[[ DATA TO EXAMINE, beginning ]]

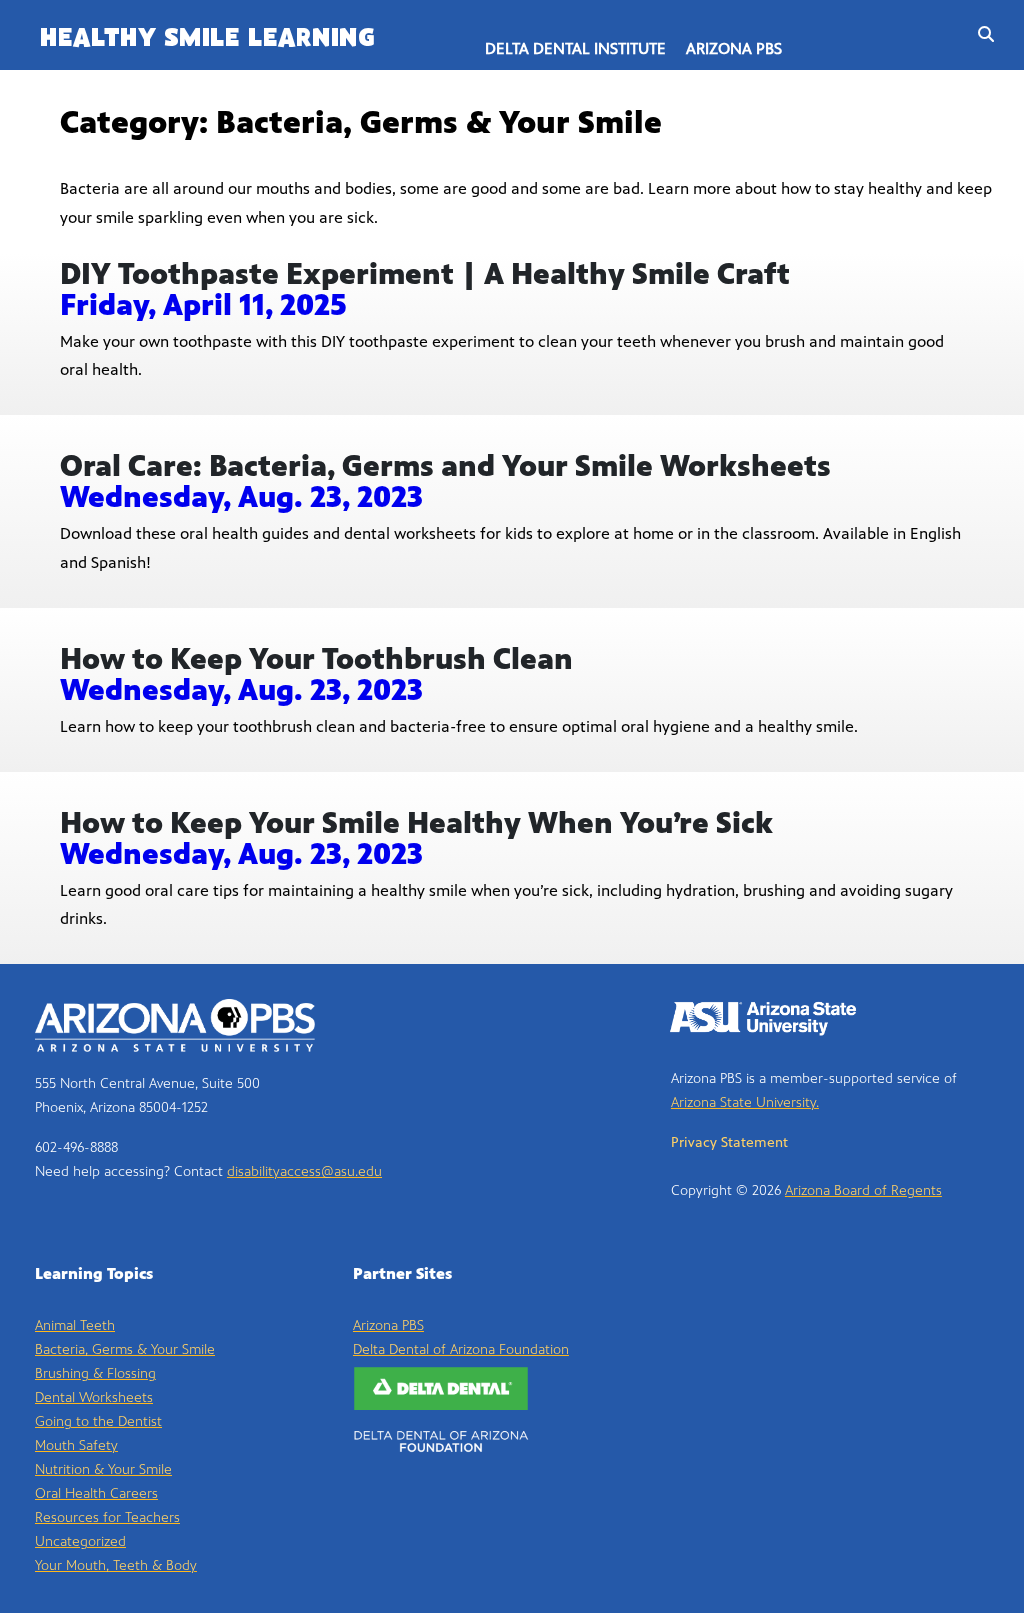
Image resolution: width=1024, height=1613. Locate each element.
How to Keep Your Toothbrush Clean (316, 659)
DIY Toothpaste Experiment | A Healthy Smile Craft (425, 274)
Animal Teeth (75, 1325)
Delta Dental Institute (575, 48)
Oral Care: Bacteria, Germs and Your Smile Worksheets (445, 466)
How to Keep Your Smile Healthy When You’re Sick (416, 823)
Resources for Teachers (107, 1517)
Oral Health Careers (96, 1493)
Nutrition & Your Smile (103, 1469)
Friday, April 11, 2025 (203, 305)
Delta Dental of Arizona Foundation (461, 1349)
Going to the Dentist (98, 1421)
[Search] (981, 35)
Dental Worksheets (94, 1397)
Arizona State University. (745, 1102)
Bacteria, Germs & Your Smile (125, 1349)
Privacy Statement (729, 1142)
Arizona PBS (734, 48)
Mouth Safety (76, 1445)
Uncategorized (80, 1541)
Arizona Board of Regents (863, 1190)
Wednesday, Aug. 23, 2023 (241, 497)
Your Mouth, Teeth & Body (116, 1565)
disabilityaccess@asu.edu (304, 1171)
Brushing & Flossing (95, 1373)
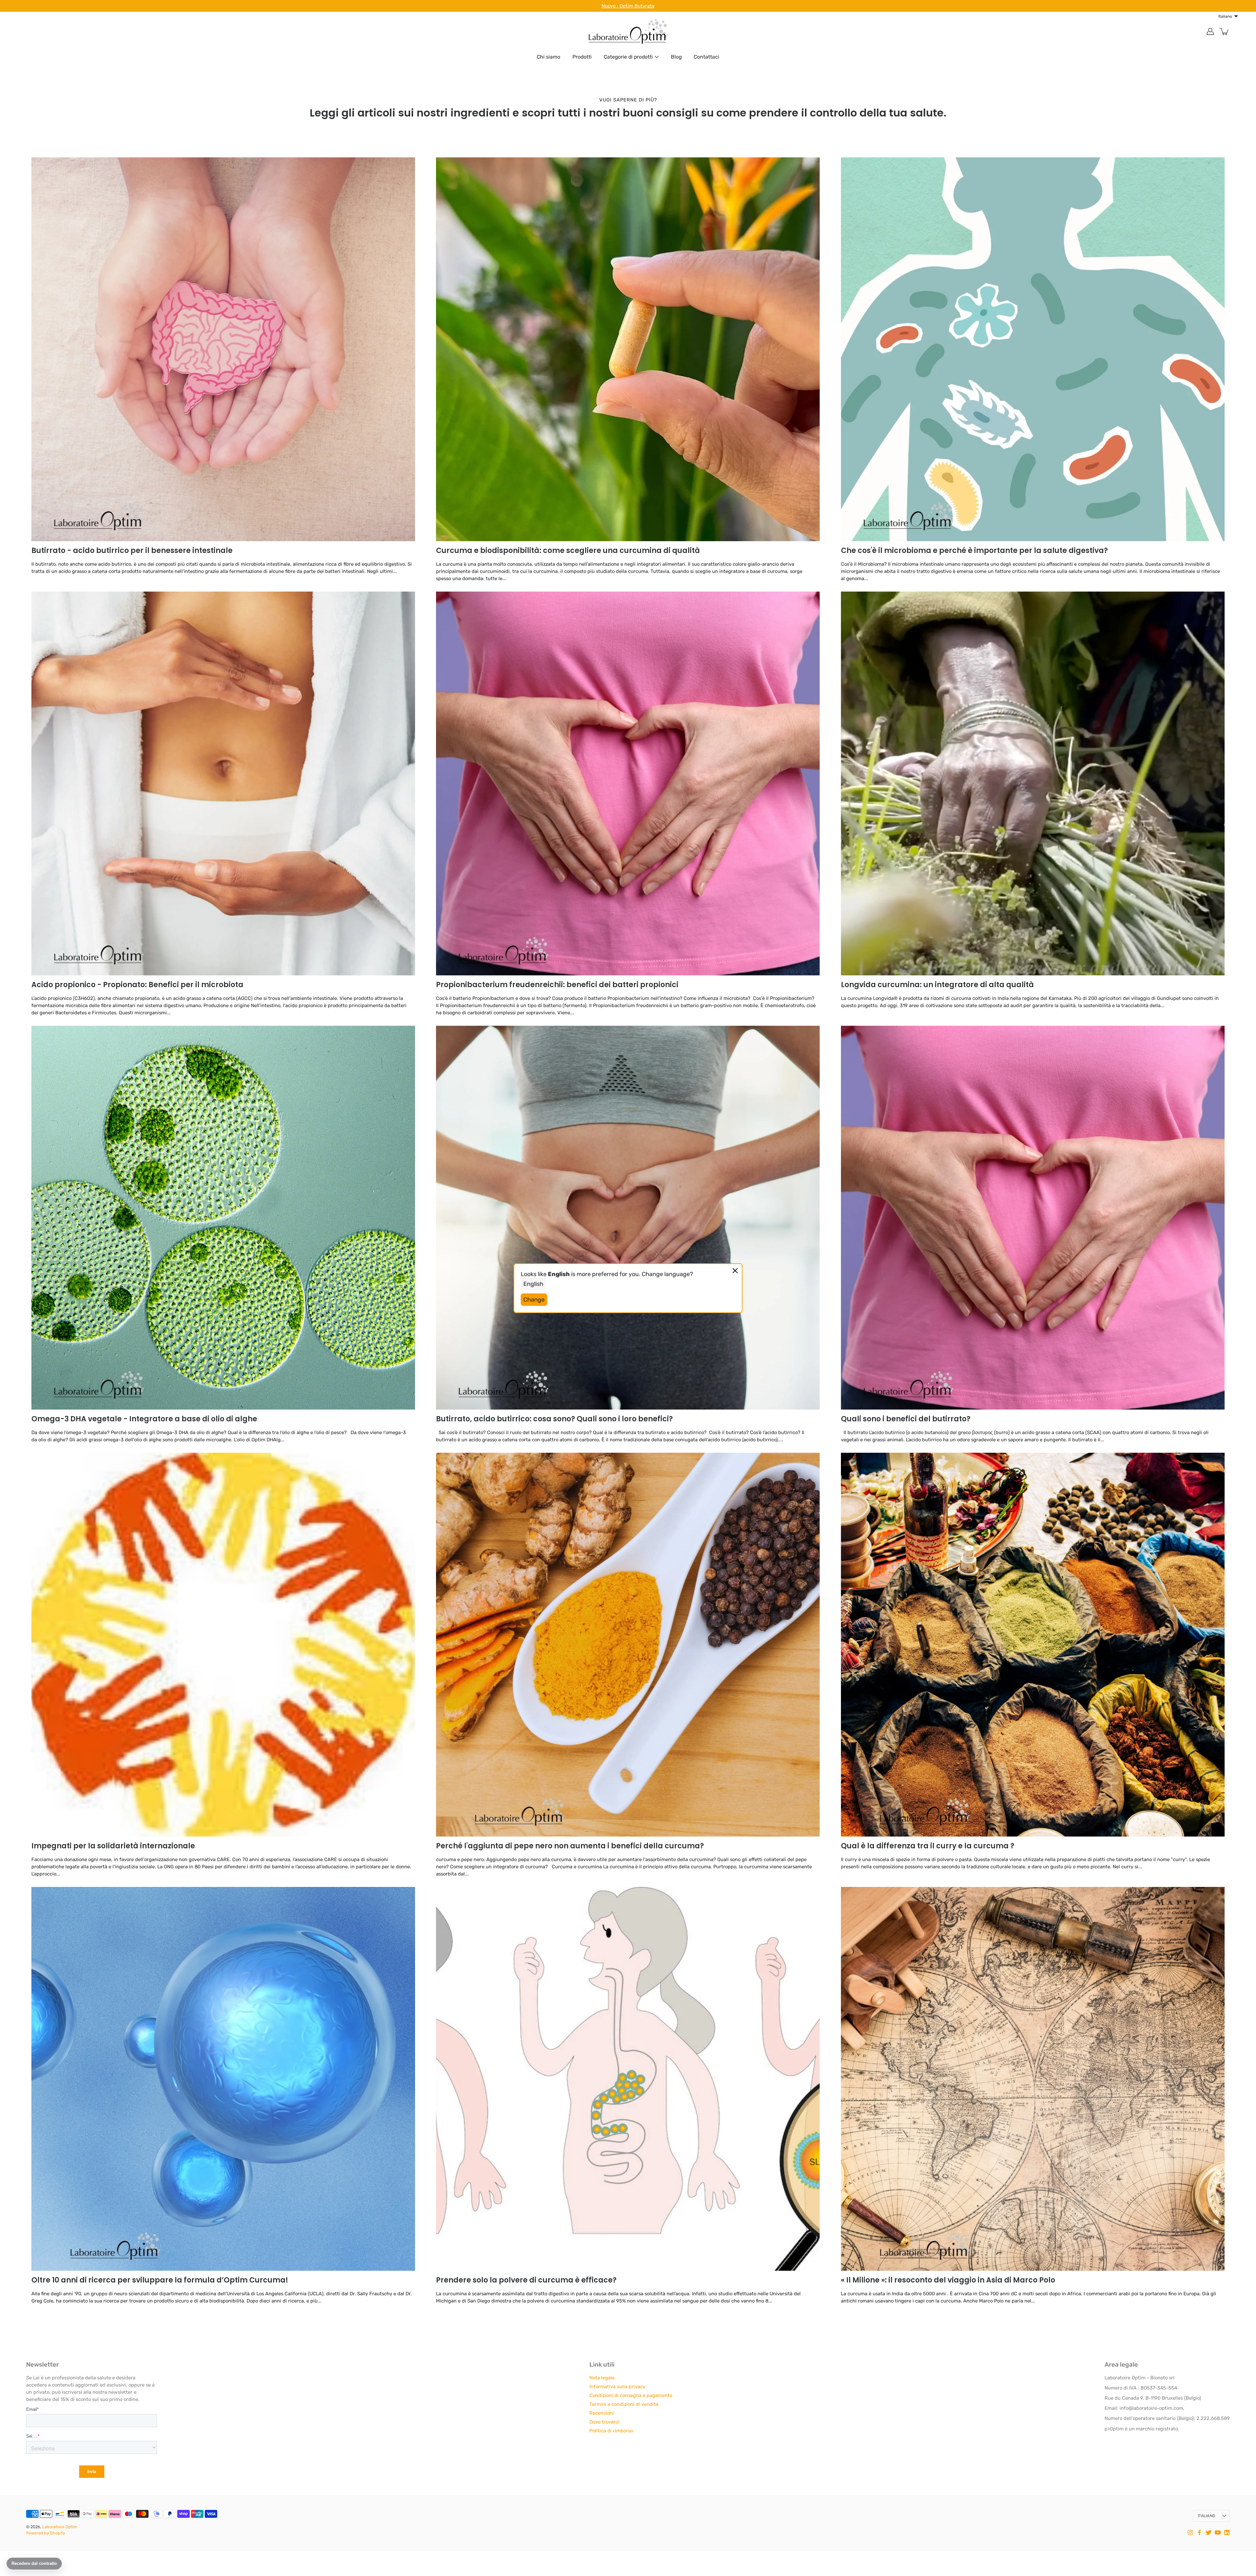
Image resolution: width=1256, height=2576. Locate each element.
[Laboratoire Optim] (628, 31)
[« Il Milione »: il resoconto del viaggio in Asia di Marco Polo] (1033, 2079)
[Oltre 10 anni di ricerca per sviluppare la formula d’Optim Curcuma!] (223, 2079)
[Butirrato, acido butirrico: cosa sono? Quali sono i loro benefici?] (628, 1218)
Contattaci (706, 57)
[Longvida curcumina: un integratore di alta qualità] (1033, 783)
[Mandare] (1232, 2552)
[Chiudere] (1245, 2500)
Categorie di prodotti (628, 57)
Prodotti (582, 57)
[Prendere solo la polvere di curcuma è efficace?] (628, 2079)
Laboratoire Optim (59, 2526)
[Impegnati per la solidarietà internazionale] (223, 1645)
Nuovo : (610, 6)
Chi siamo (548, 57)
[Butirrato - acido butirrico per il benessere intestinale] (223, 349)
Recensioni (601, 2413)
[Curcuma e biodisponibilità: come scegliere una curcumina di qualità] (628, 349)
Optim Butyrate (636, 6)
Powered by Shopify (45, 2533)
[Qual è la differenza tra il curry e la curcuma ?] (1033, 1645)
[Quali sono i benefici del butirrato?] (1033, 1218)
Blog (676, 57)
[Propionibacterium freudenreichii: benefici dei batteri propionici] (628, 783)
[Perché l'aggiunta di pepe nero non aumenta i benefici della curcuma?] (628, 1645)
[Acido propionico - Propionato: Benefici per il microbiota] (223, 783)
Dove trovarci (604, 2422)
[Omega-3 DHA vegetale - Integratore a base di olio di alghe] (223, 1218)
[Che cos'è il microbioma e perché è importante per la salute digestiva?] (1033, 349)
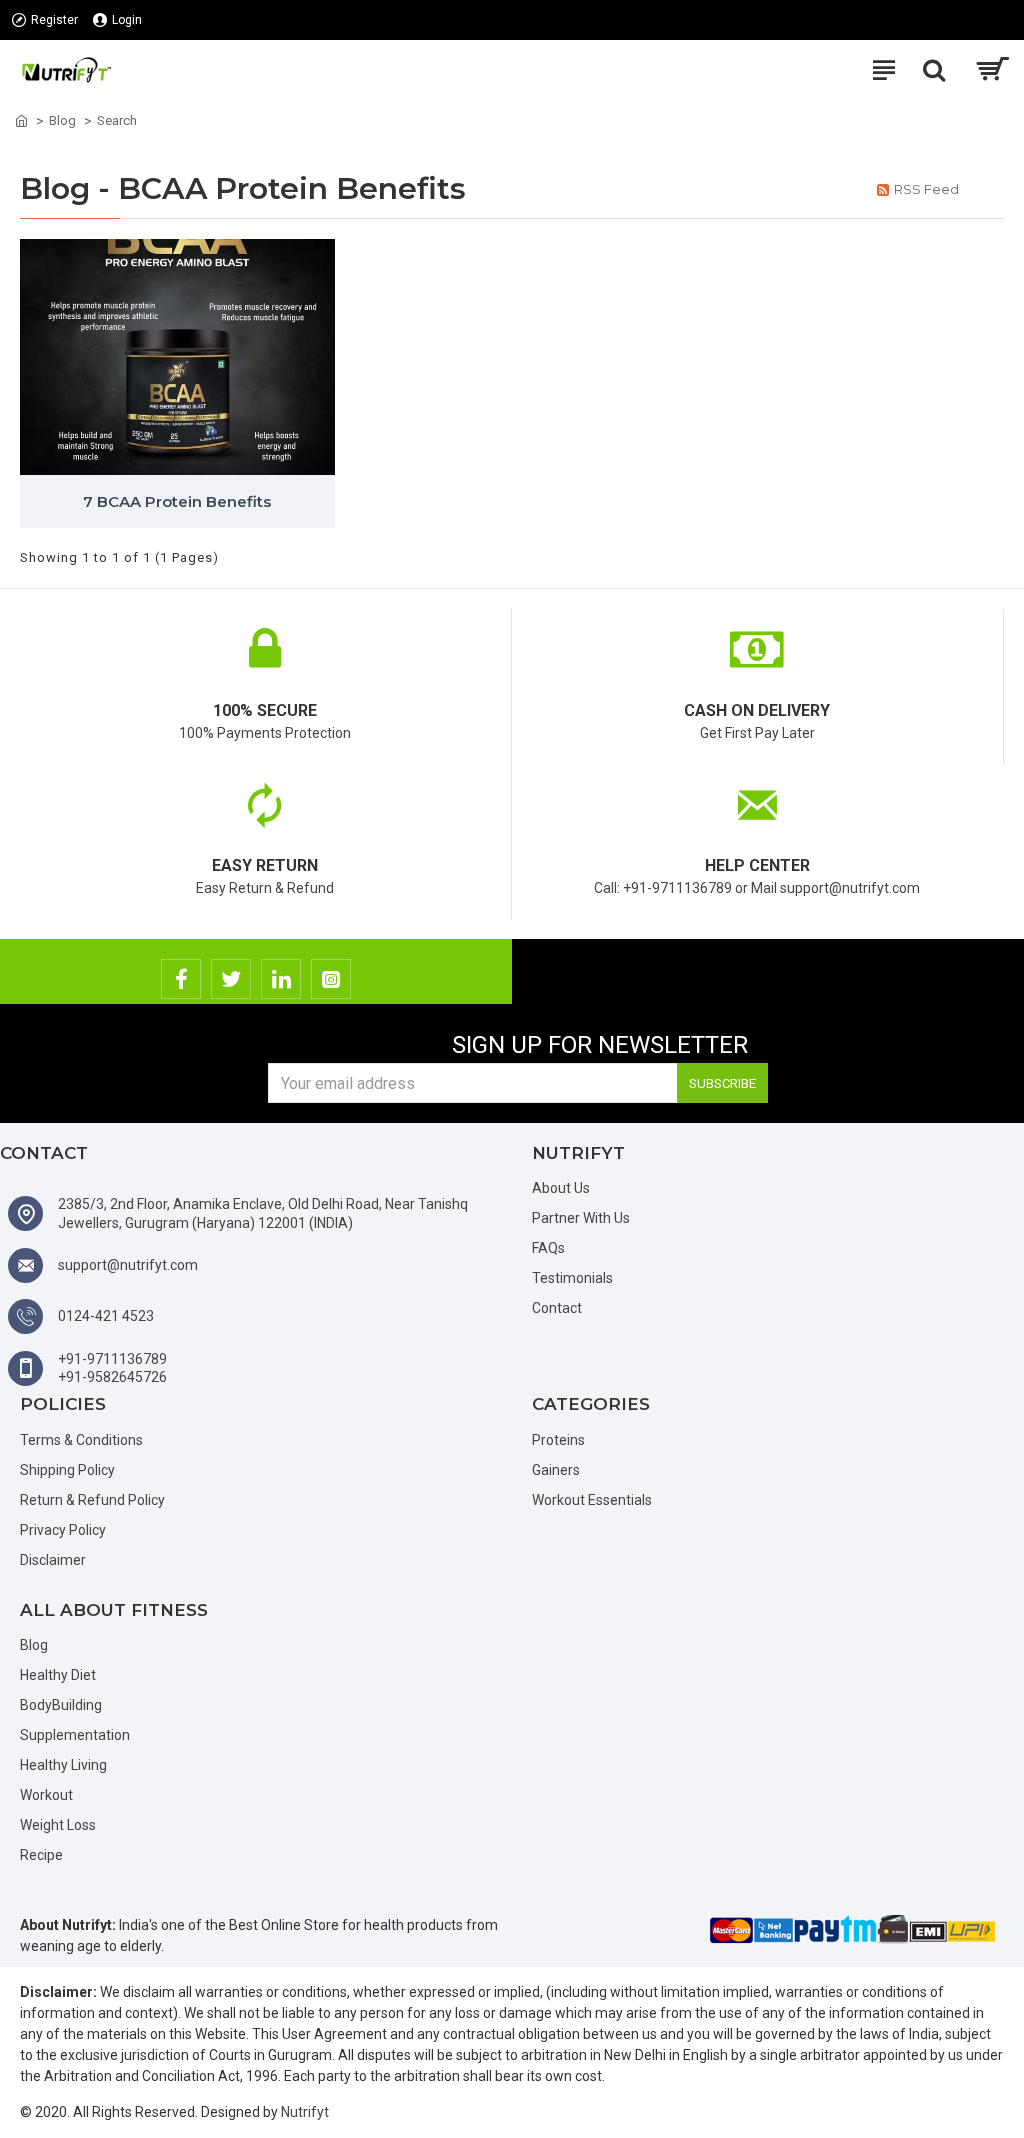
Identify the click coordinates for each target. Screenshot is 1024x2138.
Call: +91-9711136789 (663, 888)
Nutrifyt (305, 2112)
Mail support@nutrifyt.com (835, 888)
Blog (62, 120)
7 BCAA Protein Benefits (177, 501)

[[ DATA TO EXAMINE, end ]]

WHAT NEEDS TO BE DONE: In the records above, each line with the string "Laboratoire" should be copied.

RESULT OF THIS EXERCISE:
[Laboratoire Optim] (628, 31)
Laboratoire Optim (59, 2526)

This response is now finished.